I've noticed lately that nearly all systems screw up and happily avoid taking any responsibility for it. Car rental, banks of any kind, ticket booking, all sorts of services, SaaS, etc., started regularly going numb and stopped apologizing for poor or negative performance despite obvious losses caused to their clients. I started, accordingly, questioning various scenarios, inclusively the "network apocalypse".
What if internet as the nervous system connecting all the organs and thoughts and everything into one big WWW falls and we find ourselves in the basic settings or In the "Planet of apes" movie setup in terms of technologies?

https://www.theguardian.com/technology/2025/oct/26/internet-infrastructure-fragile-system-holding-modern-world-together

7 Comments

  1. It was designed to be very redundant, if memory serves. Like in a nuclear war, if node A gets knocked out, node B takes over.
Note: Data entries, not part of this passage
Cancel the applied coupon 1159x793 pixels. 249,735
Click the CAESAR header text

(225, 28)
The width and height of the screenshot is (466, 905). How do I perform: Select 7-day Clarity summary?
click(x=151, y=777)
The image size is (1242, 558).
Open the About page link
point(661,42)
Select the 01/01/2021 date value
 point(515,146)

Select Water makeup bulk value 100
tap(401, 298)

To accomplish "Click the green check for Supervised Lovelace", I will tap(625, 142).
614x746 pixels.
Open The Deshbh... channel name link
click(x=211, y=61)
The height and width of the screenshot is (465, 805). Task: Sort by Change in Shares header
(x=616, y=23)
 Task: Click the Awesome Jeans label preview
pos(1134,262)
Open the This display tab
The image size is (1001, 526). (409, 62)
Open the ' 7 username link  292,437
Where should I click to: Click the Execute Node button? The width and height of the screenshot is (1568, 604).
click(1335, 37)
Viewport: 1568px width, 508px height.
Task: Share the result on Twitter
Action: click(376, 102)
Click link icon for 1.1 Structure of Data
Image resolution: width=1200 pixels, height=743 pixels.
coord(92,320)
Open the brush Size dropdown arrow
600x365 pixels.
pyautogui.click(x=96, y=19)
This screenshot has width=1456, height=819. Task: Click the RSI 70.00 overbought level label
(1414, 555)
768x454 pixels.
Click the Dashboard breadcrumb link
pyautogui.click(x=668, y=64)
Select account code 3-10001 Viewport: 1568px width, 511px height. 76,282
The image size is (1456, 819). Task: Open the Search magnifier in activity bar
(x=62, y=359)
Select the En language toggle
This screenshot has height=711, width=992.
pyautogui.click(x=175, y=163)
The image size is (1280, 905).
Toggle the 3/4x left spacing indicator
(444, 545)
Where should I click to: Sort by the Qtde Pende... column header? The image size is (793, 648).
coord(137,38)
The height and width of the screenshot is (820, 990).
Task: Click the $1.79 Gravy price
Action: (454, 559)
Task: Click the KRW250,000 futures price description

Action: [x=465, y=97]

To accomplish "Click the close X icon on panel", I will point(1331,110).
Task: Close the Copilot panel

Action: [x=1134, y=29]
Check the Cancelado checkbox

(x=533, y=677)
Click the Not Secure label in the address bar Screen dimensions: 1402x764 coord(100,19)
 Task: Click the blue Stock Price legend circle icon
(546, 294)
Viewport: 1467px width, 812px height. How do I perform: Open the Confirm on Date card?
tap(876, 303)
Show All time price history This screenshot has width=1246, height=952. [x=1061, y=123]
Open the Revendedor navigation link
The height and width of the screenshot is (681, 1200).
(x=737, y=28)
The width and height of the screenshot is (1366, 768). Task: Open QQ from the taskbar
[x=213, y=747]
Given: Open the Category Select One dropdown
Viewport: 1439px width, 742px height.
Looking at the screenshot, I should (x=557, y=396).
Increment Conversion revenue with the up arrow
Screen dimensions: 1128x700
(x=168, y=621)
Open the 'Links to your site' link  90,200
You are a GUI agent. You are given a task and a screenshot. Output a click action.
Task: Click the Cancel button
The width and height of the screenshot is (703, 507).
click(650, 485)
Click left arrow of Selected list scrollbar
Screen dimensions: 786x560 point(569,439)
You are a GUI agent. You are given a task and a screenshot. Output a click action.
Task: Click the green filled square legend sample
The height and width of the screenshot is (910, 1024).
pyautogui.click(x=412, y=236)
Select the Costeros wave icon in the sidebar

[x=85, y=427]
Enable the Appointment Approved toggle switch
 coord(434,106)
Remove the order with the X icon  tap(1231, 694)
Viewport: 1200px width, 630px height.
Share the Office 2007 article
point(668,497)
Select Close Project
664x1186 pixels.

It’s been a long time since I read up on this, so forgive my poor recollection.

  2. We, humans, are very talented creatures in the destruction aspect of our nature. I find localization and isolation scenario possible, unfortunately. WWW can get damaged or at least challenged and stay conditionally world wide, but rather become regional, concentrated around powerful hubs with extremely good security and economic confidence. Look at China: internet isolation is huge except for the areas where it is beneficial for Chinese economy and geopolitics.

  3. The Amazon outage exposed a weakness in the system. The race is on between big tech companies to get their individual data centers to be able to operate independently in case of an emergency. It will cost a lot of money but not as much if their competitors do it first, because independent operation is something their customers are going to consider a necessity.

  4. My assumption is that if Republicans get desperate, they will force communications systems to go down (internet, mobile phones, etc.) to cause chaos. That would be one of my triggers to refuse to go back to work.

  5. The internet goes offline all the time. Just like roads corrode if not maintained and buildings do the same, the internet needs constant repair to function. 

    It’s a much shorter lived infrastructure though. A disused bridge can still be safe after 10 years, but a lot of compute hardware is lucky just to reach 10 years of operation, nevermind doing so without administrative support.

    So, yea, the world is supported by an internet of toothpicks.

  6. DNS and BGP are both huge weaknesses in the internet that will continue breaking until we completely redesign them.